If I could only go back all those years to when I was young and just emerging in my craft (and in my understanding of myself), I would dive headfirst into bettering my skills and strategies for teaching sixth graders math.
What I now know about the fear in not feeling comfortable teaching something is to go toward it rather than move away from it. Here’s an example of this idea: Several years back, a high school teacher I know transitioned from teaching American history (in 11th grade) for 12 years to teaching world history (in 10th grade). She was nervous, as she felt she couldn’t teach with the same nuance and depth when she had so many countries and time periods to cover. She also felt shaky about her expertise and understanding of some of the world history content she was required to teach.
A few months into the school year, I asked her how it was going. “You know, I decided to be a learner alongside the students for the content where I feel I have less expertise. I work more as a facilitator when that content comes around, and question and probe with the students. I think they’re learning more than they would have if I was doing more direct instruction and had more content expertise. Go figure!”
In my years of observation, this is not a common approach. What’s more common—with experienced teachers and new ones alike—is avoidance (as I did with those sixth-grade math lessons). There’s a lot of expectation that we’re already supposed to know our content through and through since, hey, we’re the teachers.
So how do we tackle avoidance syndrome, move toward our weaknesses, and become more proactive? I offer up these suggestions.
1. First, admit what you don’t know. We have to admit this to ourselves and then to others who can help. Are you great at writing thesis statements but not sure how to plan the teaching and learning of it for a room full of 12-year-olds? Ask a more experienced colleague for guidance and materials. Then dive in. We only learn by doing and reflecting when it comes to this craft—or any craft for that matter. Kurt Vonnegut said, “We have to continually be jumping off cliffs and developing our wings on the way down.”
2. Use what you do know. A good number of teaching and learning strategies do carry over from content to content. If the content and subject are new for you, remember that you’re trained to teach and are already equipped with an array of pedagogical tools.

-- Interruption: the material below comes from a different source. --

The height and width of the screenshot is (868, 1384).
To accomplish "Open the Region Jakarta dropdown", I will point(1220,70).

3. Observe colleagues. Find those teachers who have mastery of the subject or content you are weak in and who have pedagogical practices that are effective and engaging for teaching that content. Every chance you get, sit in their room and watch, take notes, ask questions after the lessons, and reflect on your next steps.

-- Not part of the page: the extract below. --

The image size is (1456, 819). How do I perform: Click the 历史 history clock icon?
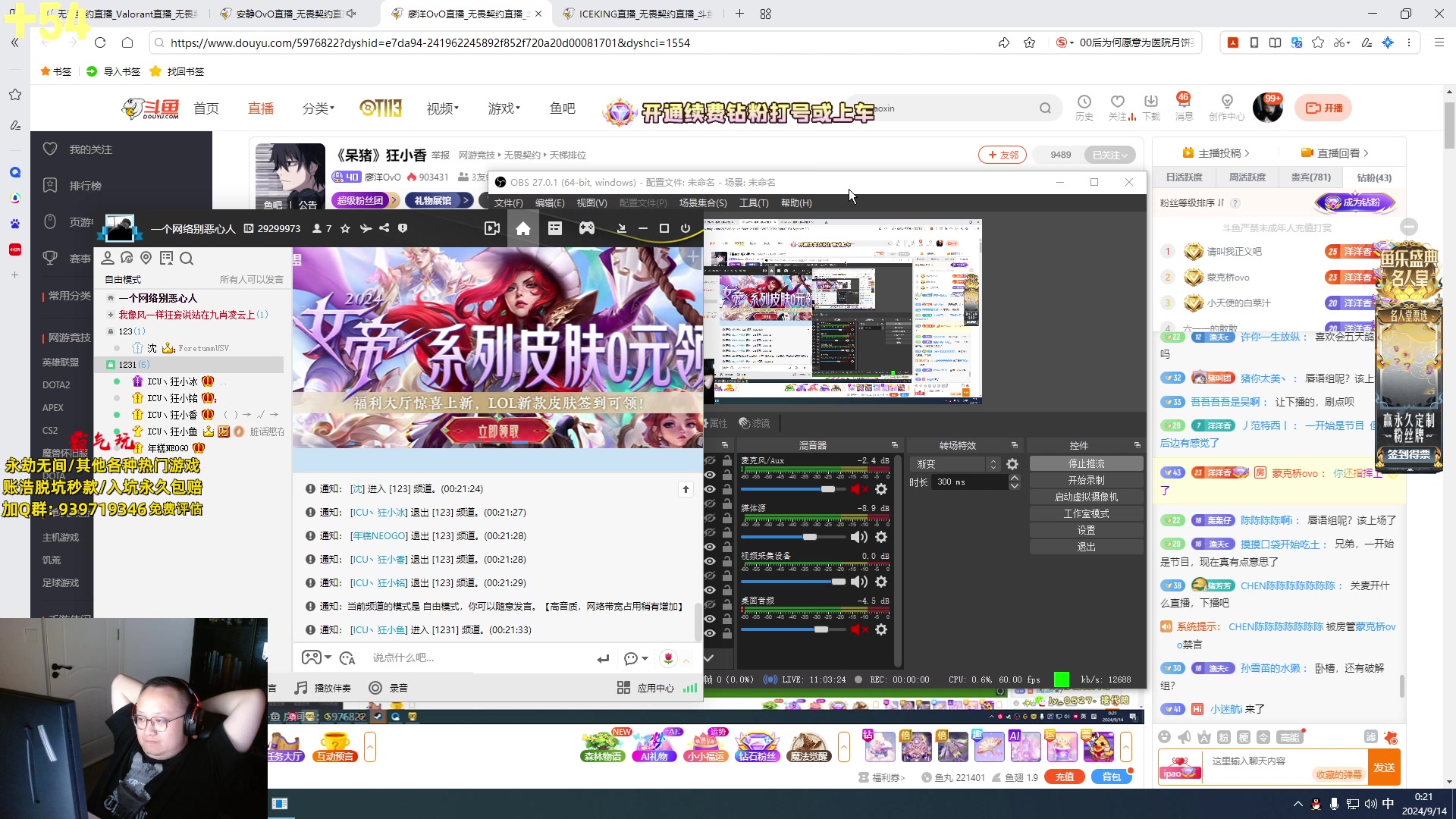point(1084,102)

4. Make sure you understand what you’re teaching before you teach it. Break it down for yourself so you can break it down for kids. Slow down if you have to. If you barrel ahead, you’ll confuse them, and as we know, teaching something incorrectly or inefficiently can be difficult to undo. Be prepared, but allow yourself to be a learner alongside your students. Both are possible simultaneously.
5. Actively seek professional development. You may need to go beyond what is offered by your school or district. You can sign up for professional development online (such as webinars) through organizations such as the Association for Supervision and Curriculum Development (ASCD) or the National Education Association (NEA). You can also enroll in a class (or two) at a local university. Find content experts on your campus, have routine discussions with these master teachers, and acquire their well-developed materials.
6. Keep moving toward, not away from, what you don’t know. If you’re a new teacher—or not so new but grappling with a new grade level, a new subject, or simply new content—embrace the discomfort and keep that learner’s hat firmly on. Trust me, this will make you a better teacher because none of us are ever done learning as teachers.
Perhaps you’ve been teaching third grade at the same school for 10 years? Most likely there’s somewhere in your practice you feel vulnerable. Move toward that place and dive in. And if there’s a novice at your school, someone you know who is experiencing a lot of uncertainty and vulnerability, reach out as soon as you have a moment and offer guidance and support.